Search the material below for the word "computer". Copy every line where it is found.

◆ Exercise inputs:
+--
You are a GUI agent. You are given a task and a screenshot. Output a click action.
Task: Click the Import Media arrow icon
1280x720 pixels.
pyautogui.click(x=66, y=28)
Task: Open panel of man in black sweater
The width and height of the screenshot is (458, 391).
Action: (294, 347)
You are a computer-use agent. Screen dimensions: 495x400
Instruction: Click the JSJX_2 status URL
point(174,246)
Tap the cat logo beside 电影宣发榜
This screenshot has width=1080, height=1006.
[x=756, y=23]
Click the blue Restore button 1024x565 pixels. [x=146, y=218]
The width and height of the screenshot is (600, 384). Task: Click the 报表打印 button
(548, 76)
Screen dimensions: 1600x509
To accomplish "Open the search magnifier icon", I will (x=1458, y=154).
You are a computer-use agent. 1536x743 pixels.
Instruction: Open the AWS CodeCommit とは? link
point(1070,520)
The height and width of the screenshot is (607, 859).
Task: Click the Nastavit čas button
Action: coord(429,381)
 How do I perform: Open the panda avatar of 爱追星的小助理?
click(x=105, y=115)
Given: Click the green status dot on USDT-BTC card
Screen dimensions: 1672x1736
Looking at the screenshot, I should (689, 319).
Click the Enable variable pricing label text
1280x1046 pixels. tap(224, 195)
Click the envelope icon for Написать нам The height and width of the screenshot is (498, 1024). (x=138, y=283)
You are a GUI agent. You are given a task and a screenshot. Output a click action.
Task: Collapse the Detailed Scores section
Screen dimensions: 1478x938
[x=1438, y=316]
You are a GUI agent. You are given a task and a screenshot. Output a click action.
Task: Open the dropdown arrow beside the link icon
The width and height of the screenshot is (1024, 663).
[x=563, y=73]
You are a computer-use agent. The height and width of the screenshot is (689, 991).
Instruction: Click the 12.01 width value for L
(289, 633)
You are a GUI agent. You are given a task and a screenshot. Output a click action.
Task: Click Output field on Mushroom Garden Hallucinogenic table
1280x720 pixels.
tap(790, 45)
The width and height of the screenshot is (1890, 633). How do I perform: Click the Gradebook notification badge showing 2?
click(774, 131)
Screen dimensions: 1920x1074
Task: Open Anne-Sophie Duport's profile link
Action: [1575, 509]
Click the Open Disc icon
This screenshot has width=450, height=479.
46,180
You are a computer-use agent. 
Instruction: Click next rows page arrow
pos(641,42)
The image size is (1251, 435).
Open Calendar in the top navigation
+--
◆ Result of this task:
You are a computer-use agent. Screen dimensions: 495x400
You are a computer-use agent. 1536x743 pixels.
You are a computer-use agent. The height and width of the screenshot is (689, 991).
You are a computer-use agent. 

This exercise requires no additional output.